We assessed the transfer impedance of stimuli transmitted from soma to the AP initiation site in purely passive neuron models, models, sodium peak conductance was set to 0. We injected the soma with sinusoidal stimuli of 1Hz to 1000Hz, and recorded voltage fluctuations along the axon. The transfer impedance function was calculated as the amplitude ratio of the Fourier transform of output voltage fluctuations to the Fourier transform of the input stimuli at corresponding frequencies.
S1 Fig. Axonal and somatic AP waveforms with various AP initiation sites.
AP waveforms are generated with constant inputs reproducing 5 Hz firing rate. Axonal and somatic voltages are reset to the resting potential when axonal voltages reach 0 mV.
S2 Fig. Impact of AP initiation site on AP initiation dynamics and dynamic gain functions with various ka.
A, C, E For each ka, axonal voltage derivatives of three model variants aligned at (0 mV, 0 mV/ms). B, D, F Dynamic gain functions calculated with the firing rate fixed at 5 Hz, CV of ISI fixed at 0.85. τ is set to 5 and 50 ms for each model variant.
S3 Fig. Brunel effect is larger when AP initiation dynamics is more voltage sensitive.
xNa is fixed at 40 μm. ka is set to 6 mV, 1 mV and 0.1 mV in A, B and C respectively. Increasing τ from 2 ms to 50 ms, the enhancement of dynamic gain in the high-frequency region is larger when ka is smaller. The same working point was used for all simulations (CVISI = 0.85, ν = 5 Hz).
S4 Fig. Myelination of the axon does not enhance the encoding bandwidth.

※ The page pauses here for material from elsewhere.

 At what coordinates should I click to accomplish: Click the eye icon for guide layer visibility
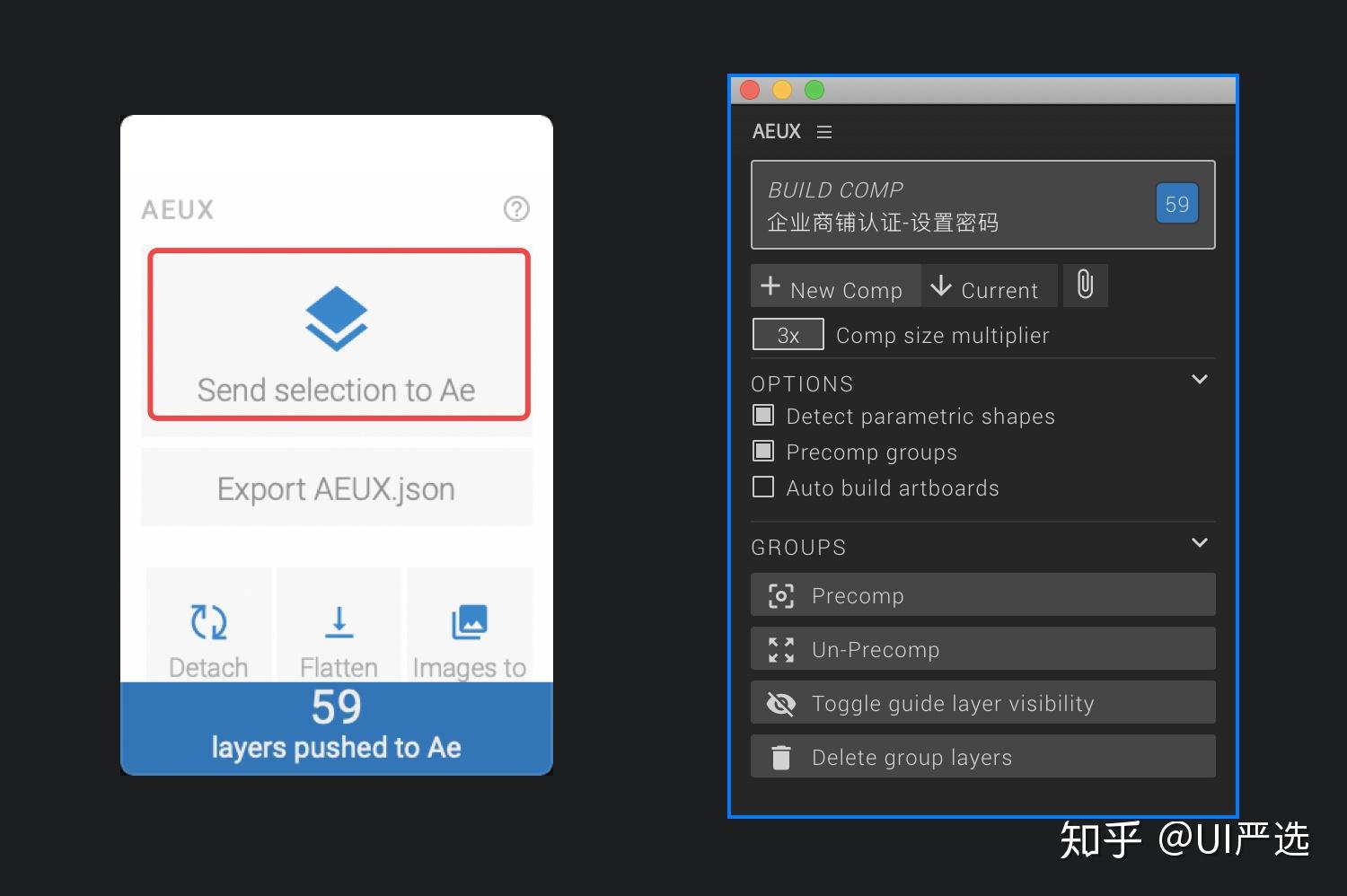click(780, 703)
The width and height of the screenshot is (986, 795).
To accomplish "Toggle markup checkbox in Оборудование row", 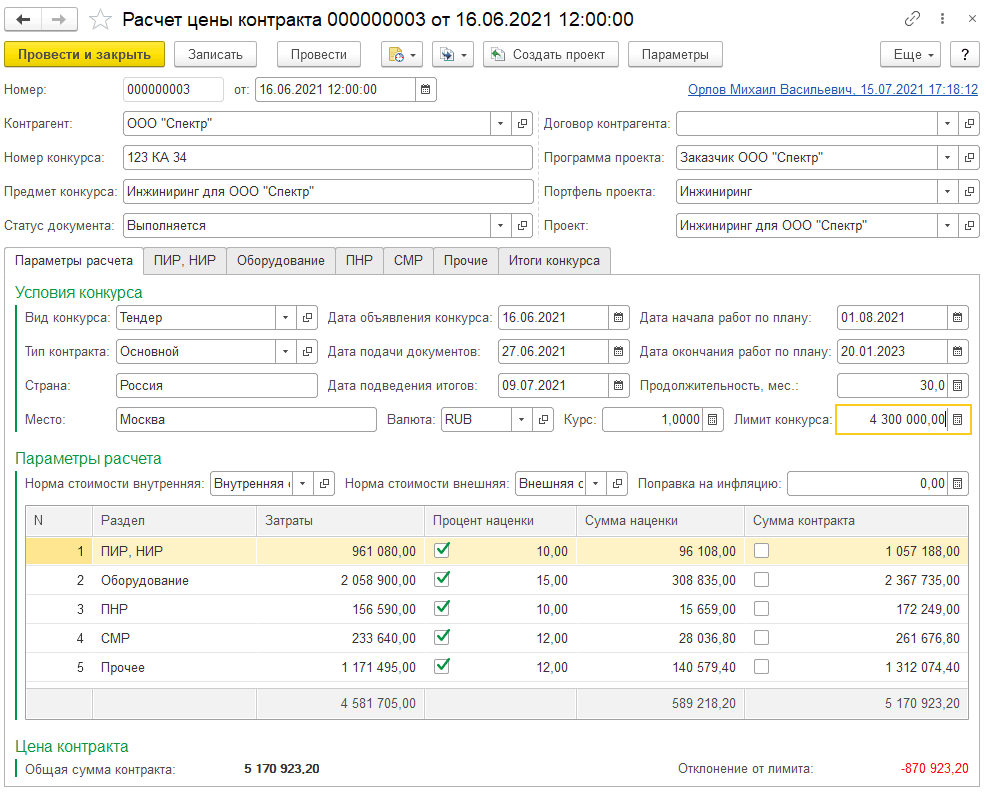I will tap(442, 579).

To simulate myelination of the axonal section, starting 60 μm from the soma, the specific membrane conductance was decreased 50 fold to 6.6*10−7S/cm2. The specific membrane capacitance was decreased 37.5 fold to 0.02μF/cm2. xNa is 40μm. ka is 6mV. The firing rate is fixed at 5 Hz, and CV of ISI is 0.85. With a myelinated axon, the threshold is lower and therefore, AP initiation dynamics is slower (A and C). Bandwidth of the dynamic gain functions is hardly changed compared to those of the Brette’s original model (B and D).